I was just playing with a rubber band and I tried to stretch it and it broke. I then started stretching other parts of the same band and they broke. It’s an old rubber band that’s degraded so much that it easily fragments into small pieces at the very slightest bit of stress. It’s like the inanimate version of me.
This reminds me that I should go home and check the expiration date on some of those condoms I’ve been storing since university. Wouldn’t want them fragmenting into pieces under all the stress of sex.
Astronaut- “Houston, I think we have a problem. The shuttle is starting to melt on re-entry into the Earth’s atmosphere.”
Nasa Controller - “Is the shuttle melting or the outer shell of the shuttle is melting?”
Astronaut - “Wait, let me go to the window and check. You’re right, it’s the thin layer of rubber that’s around the shuttle that’s melting.”
Nasa Controller – “Can you do a U’ee and back out of there before our boys are splattered all over the Earth?”

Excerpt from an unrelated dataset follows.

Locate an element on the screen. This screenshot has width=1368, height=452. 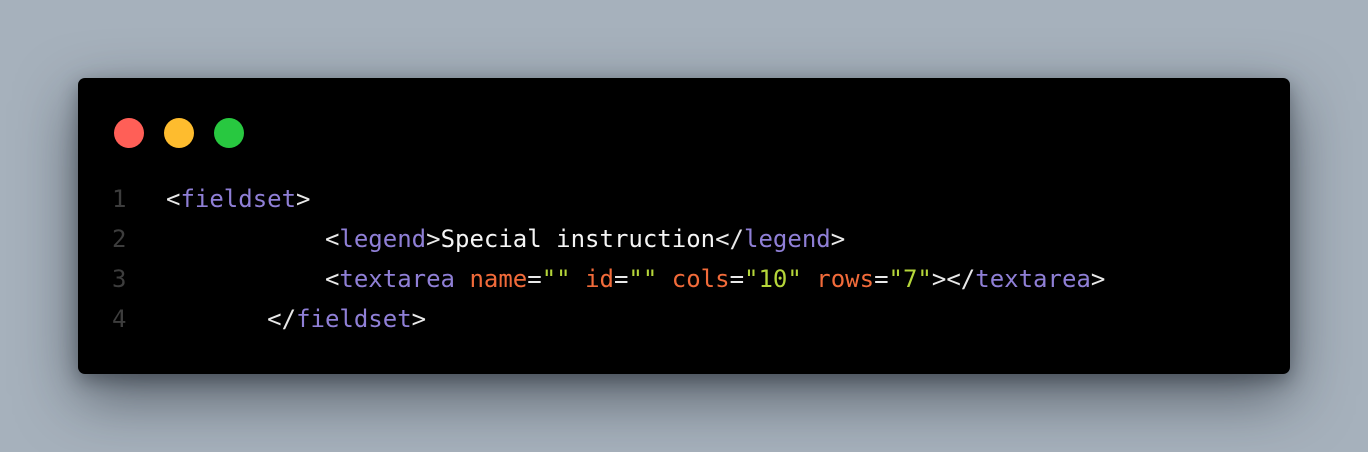
code-attribute: name is located at coordinates (498, 279).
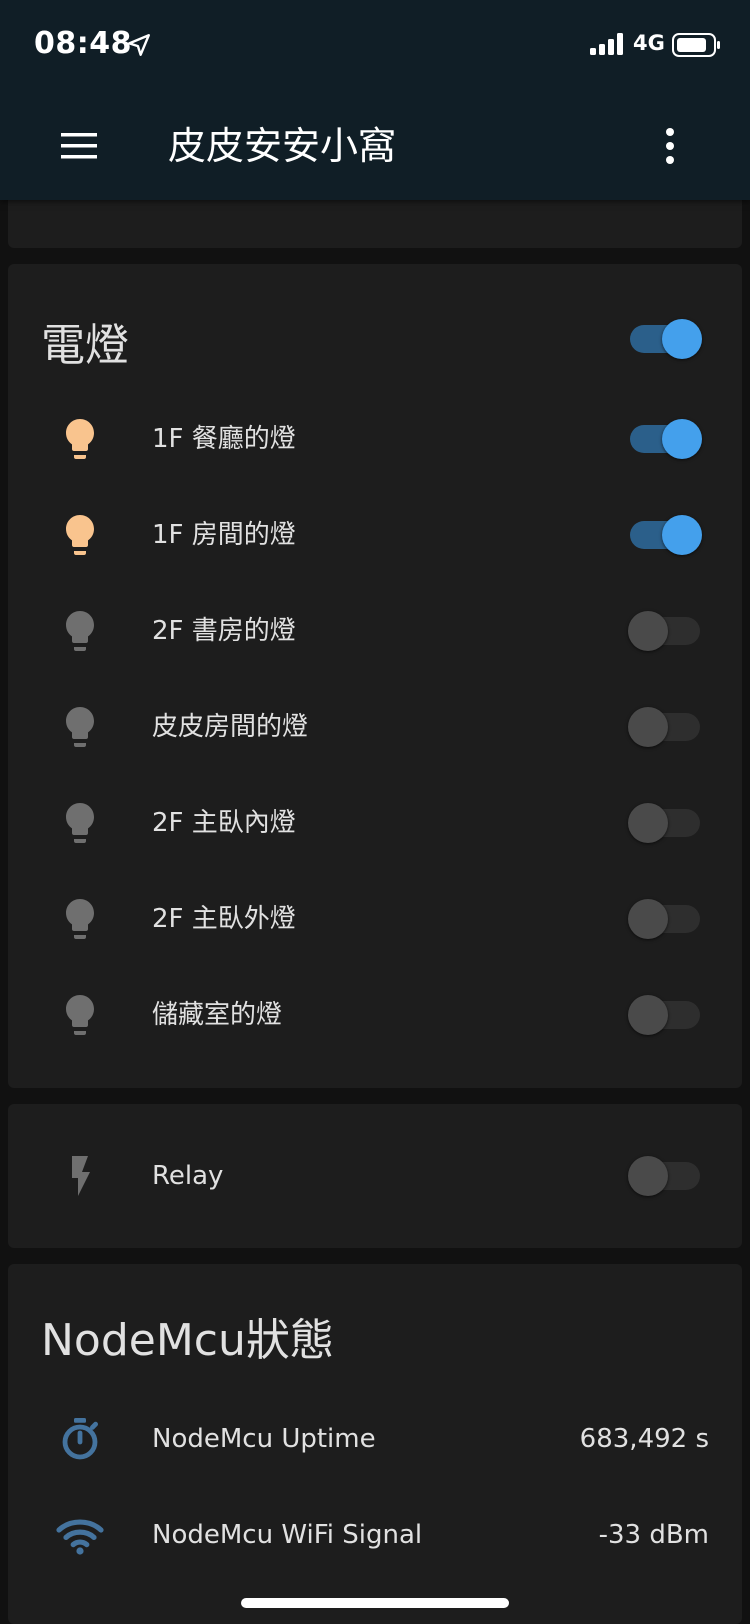 The image size is (750, 1624). I want to click on relay-toggle, so click(665, 1176).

Astronaut – “Impossible Houston, we’ve already entered there’s no going back.”
Nasa Controller – “Well I guess we’ll just have to pray that the rubber holds up.”
Astronaut – “Roger that Houston, don't worry we're coming home.”
Anyhow, I know what you’re thinking – Shaky hasn’t had sex since university; that’s why he has old condoms lying around. You are so wrong. If you come over tonight I’ll show you how wrong you are.